== Source material ==
◇ ◇ ◇

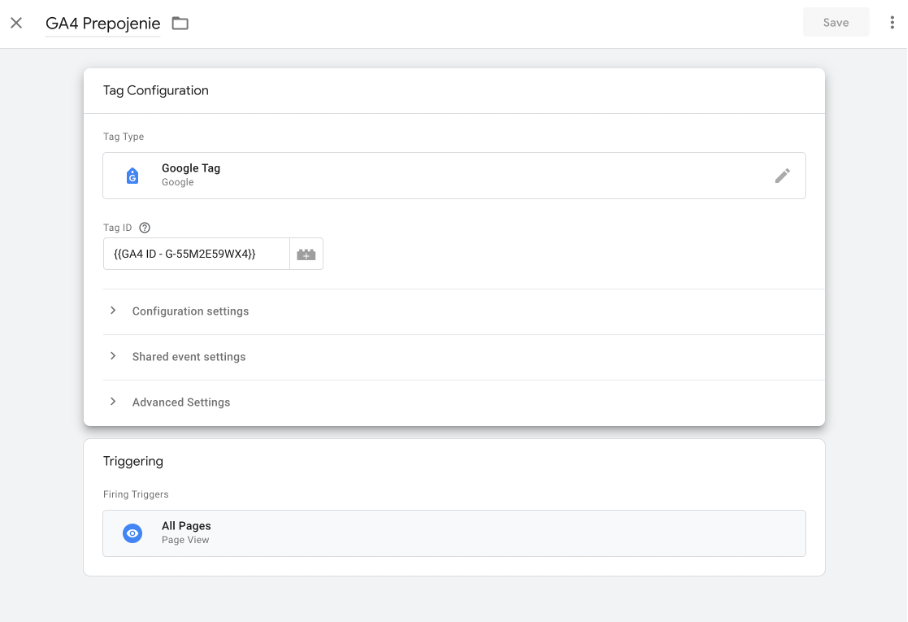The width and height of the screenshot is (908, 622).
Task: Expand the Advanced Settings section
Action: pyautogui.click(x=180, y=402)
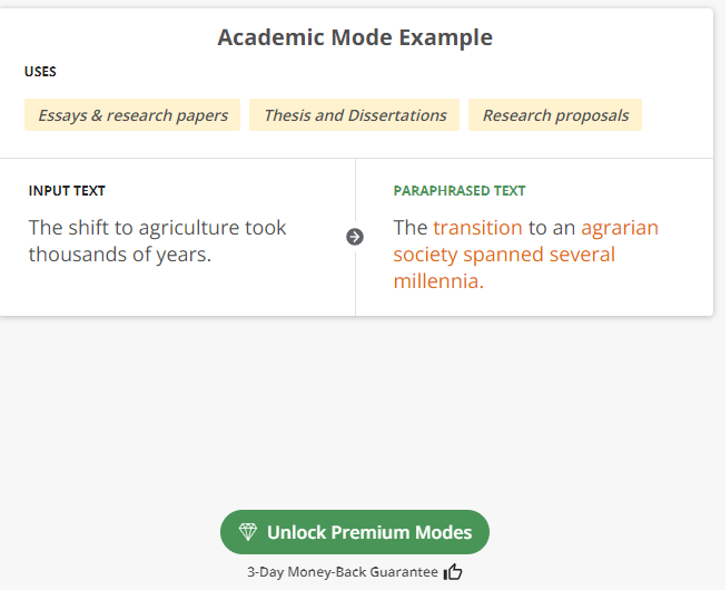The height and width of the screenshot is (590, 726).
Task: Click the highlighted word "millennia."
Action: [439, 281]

◇ ◇ ◇

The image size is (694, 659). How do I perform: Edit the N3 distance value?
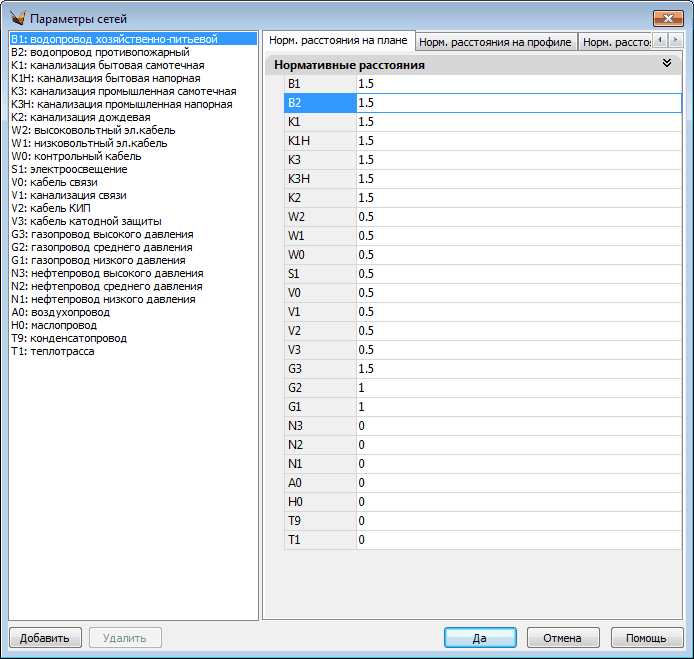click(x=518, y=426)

◇ ◇ ◇

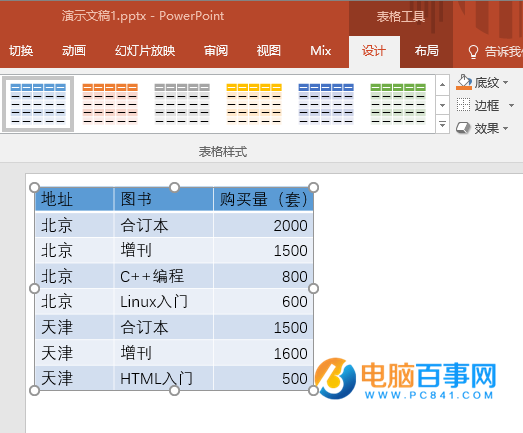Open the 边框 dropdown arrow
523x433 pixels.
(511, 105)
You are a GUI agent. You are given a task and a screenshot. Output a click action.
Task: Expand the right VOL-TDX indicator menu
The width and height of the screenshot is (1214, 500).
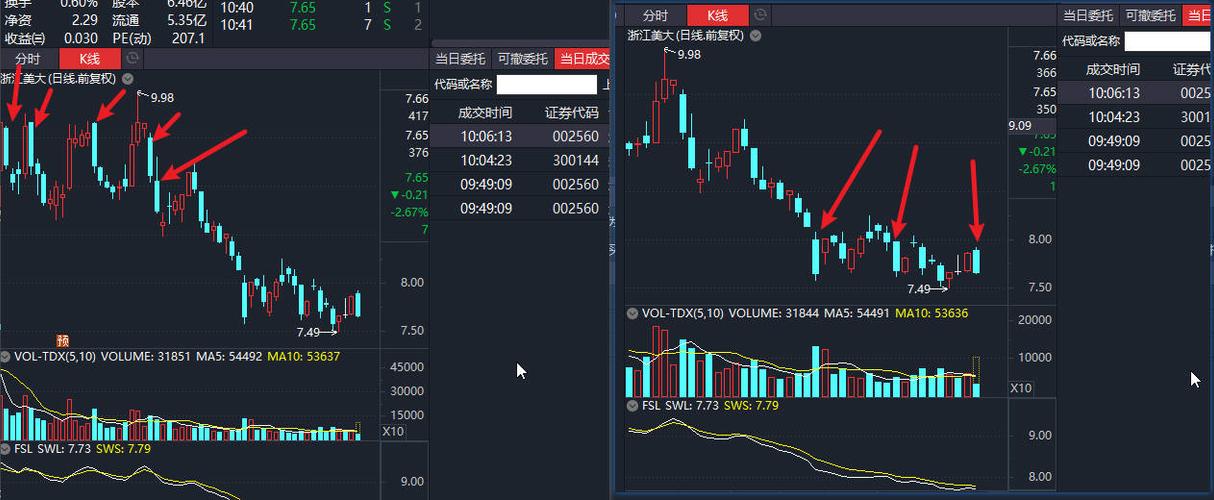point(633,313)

◇ ◇ ◇

Print the lines from the one containing "You are a GUI" through the one containing "point(633,313)", both included, character for character, and omit the pictures.

== Written solution ==
You are a GUI agent. You are given a task and a screenshot. Output a click action.
Task: Expand the right VOL-TDX indicator menu
The width and height of the screenshot is (1214, 500).
point(633,313)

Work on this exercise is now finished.